§ Data under study
-----
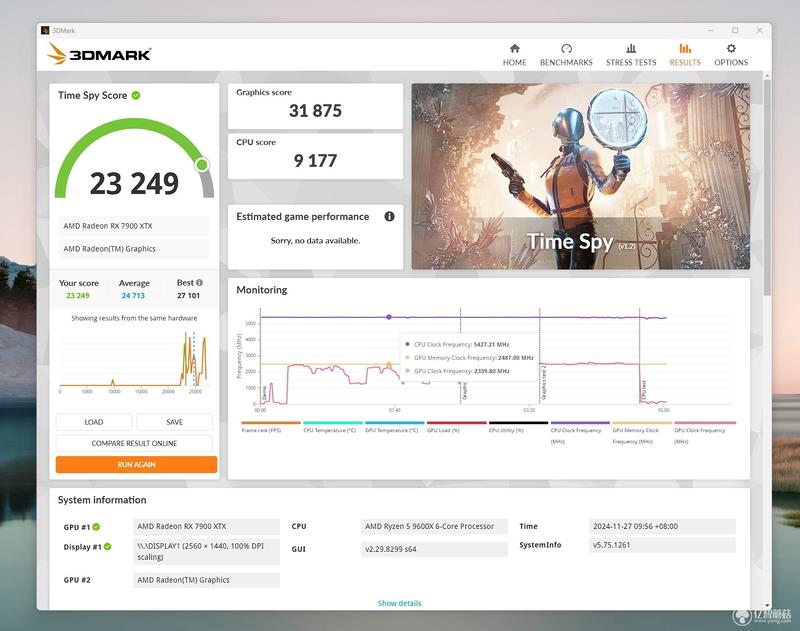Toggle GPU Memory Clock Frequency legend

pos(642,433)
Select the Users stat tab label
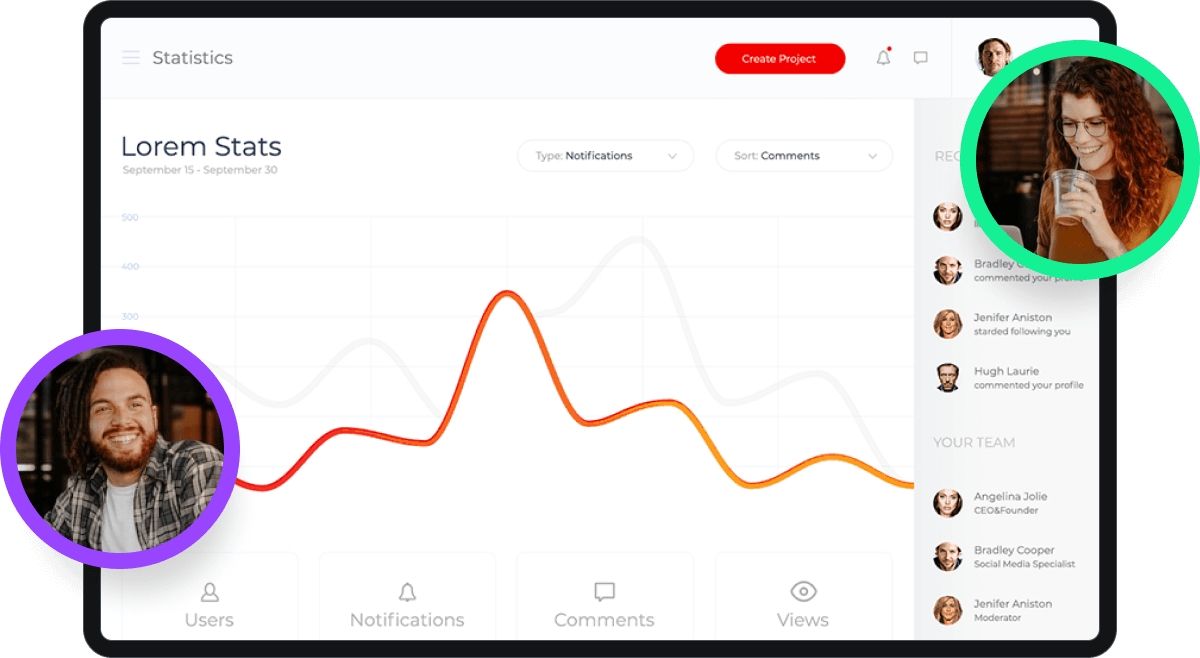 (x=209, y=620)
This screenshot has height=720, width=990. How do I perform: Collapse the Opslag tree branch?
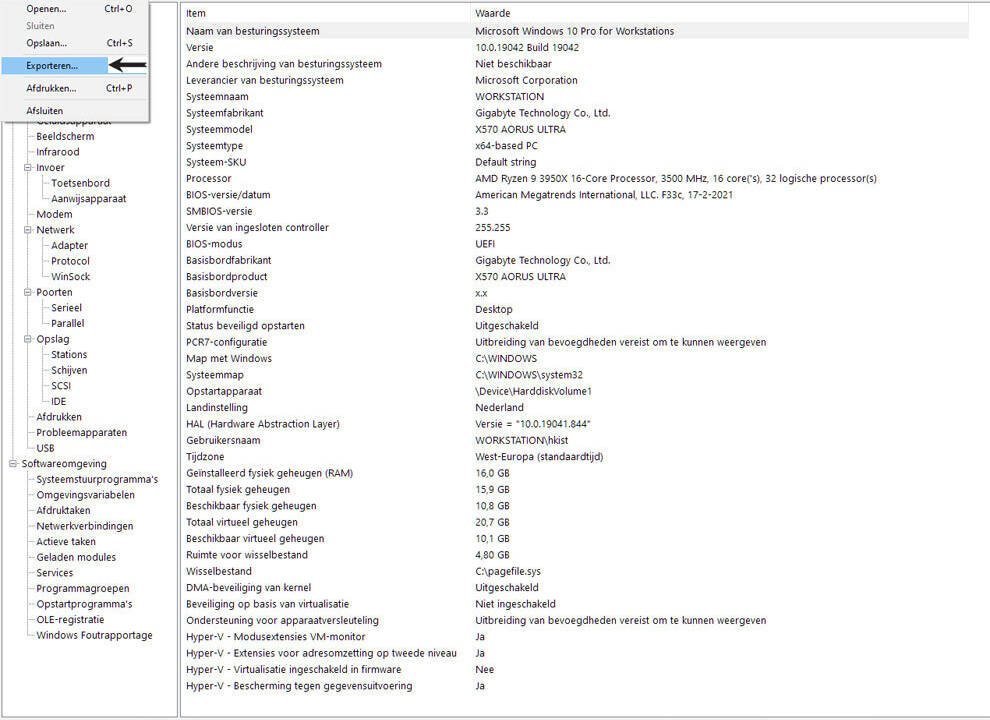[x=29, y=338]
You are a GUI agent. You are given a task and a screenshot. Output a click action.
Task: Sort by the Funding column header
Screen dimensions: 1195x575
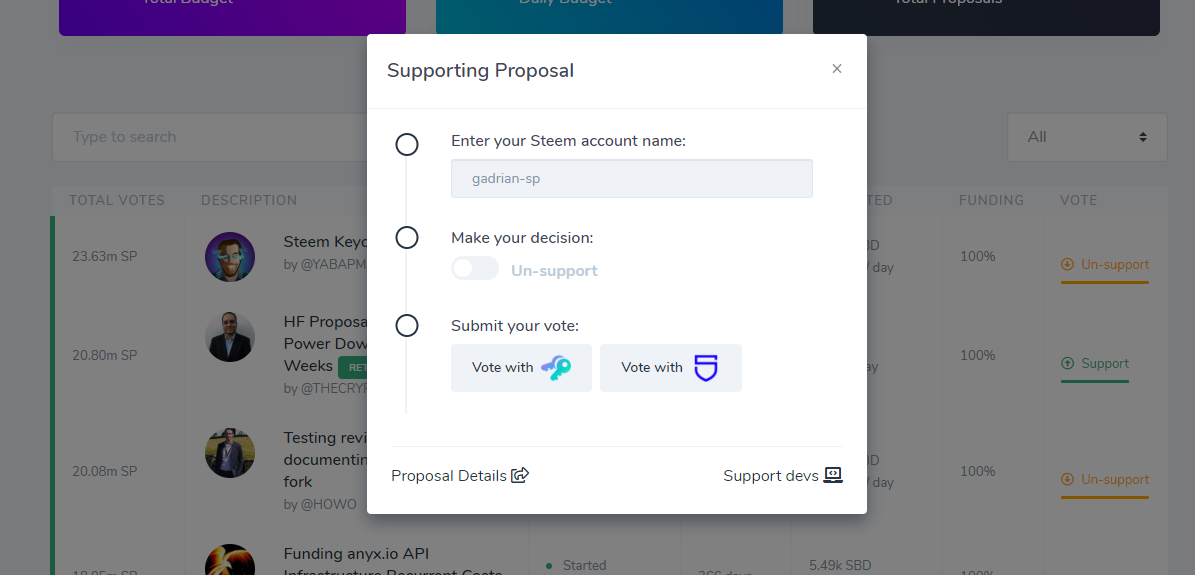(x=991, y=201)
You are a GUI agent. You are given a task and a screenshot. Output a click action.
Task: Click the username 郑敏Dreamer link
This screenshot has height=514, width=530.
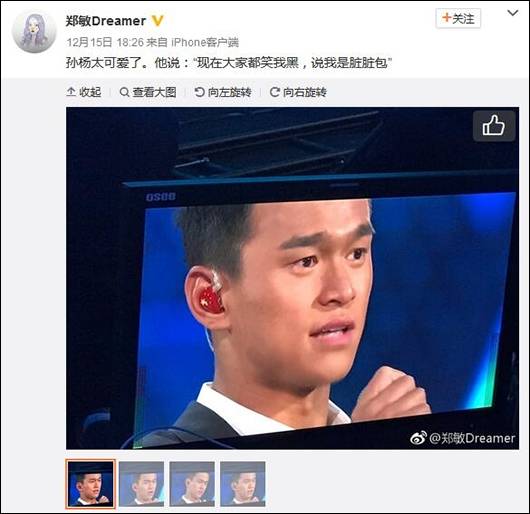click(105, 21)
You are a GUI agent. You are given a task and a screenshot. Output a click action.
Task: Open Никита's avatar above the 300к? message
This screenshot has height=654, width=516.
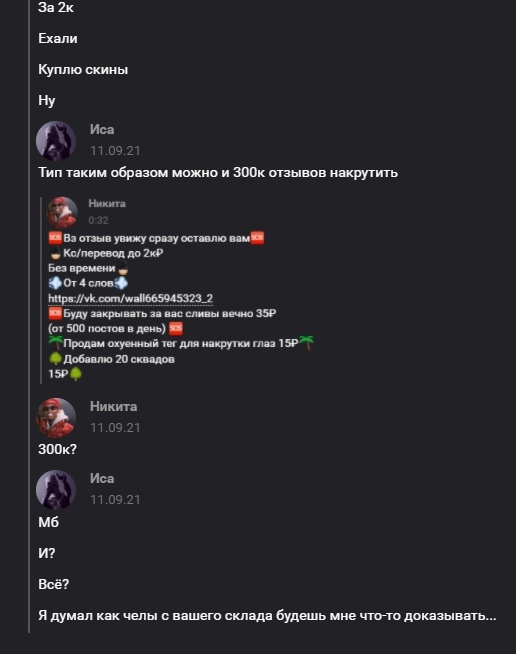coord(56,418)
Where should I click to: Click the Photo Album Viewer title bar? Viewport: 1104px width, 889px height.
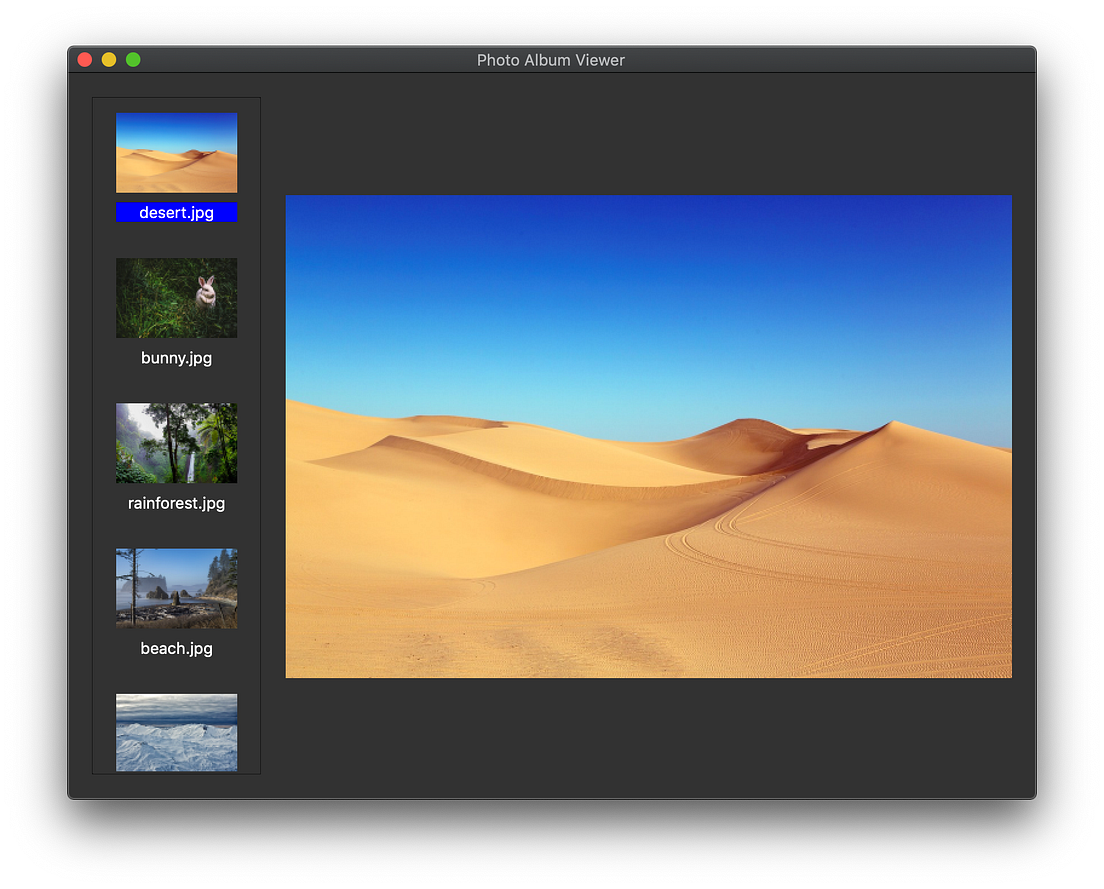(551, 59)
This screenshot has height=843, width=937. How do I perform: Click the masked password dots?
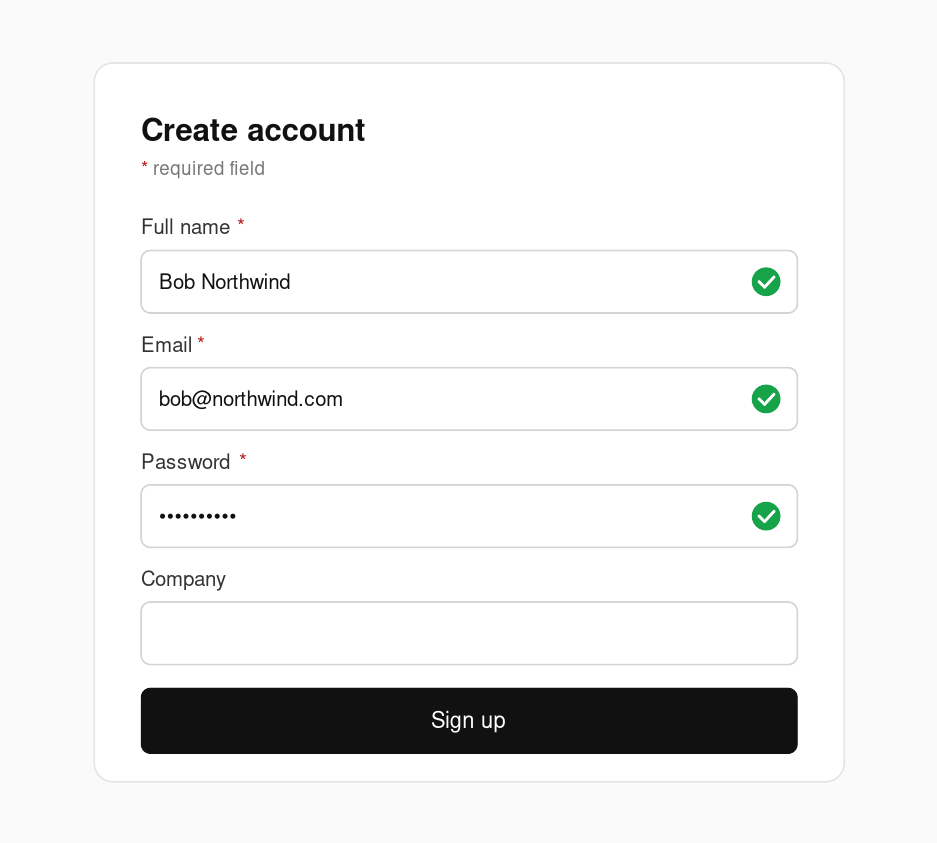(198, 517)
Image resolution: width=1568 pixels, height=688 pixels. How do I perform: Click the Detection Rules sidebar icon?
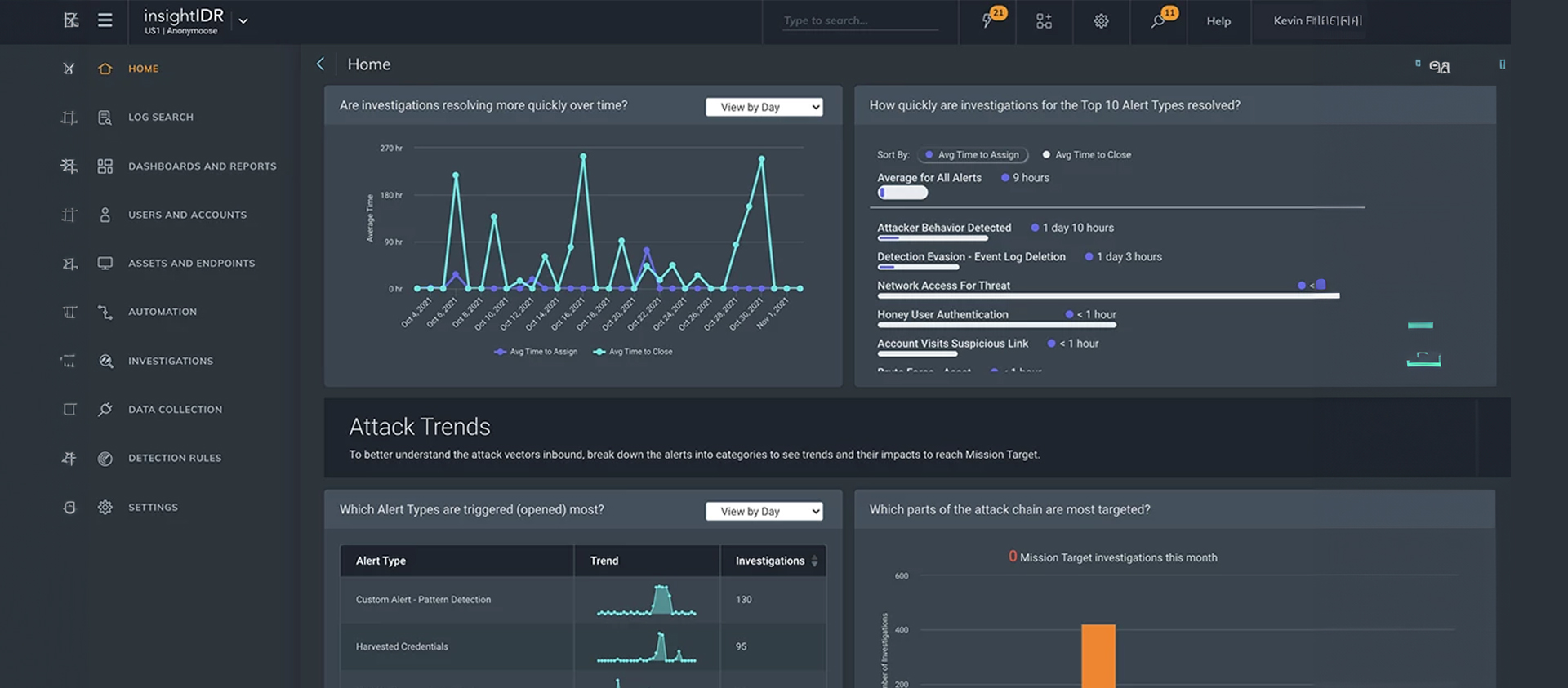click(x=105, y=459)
-----
§ Required action
I would like you to retype exactly the lines running from the one containing "Task: Click the username 郑敏Dreamer link" to the last line of the entries, both included, leaving all pictures out.

§ Your solution
Task: Click the username 郑敏Dreamer link
This screenshot has height=514, width=530.
click(105, 21)
You are a GUI agent. You are given a task and a screenshot. Output a click action.
Task: Open Никита's avatar above the 300к? message
This screenshot has height=654, width=516.
coord(56,418)
Where should I click to: Click the Photo Album Viewer title bar? Viewport: 1104px width, 889px height.
(551, 59)
This screenshot has height=843, width=937. How do I perform: Click the masked password dots?
(198, 517)
Image resolution: width=1568 pixels, height=688 pixels. How do I perform: Click the Detection Rules sidebar icon?
click(x=105, y=459)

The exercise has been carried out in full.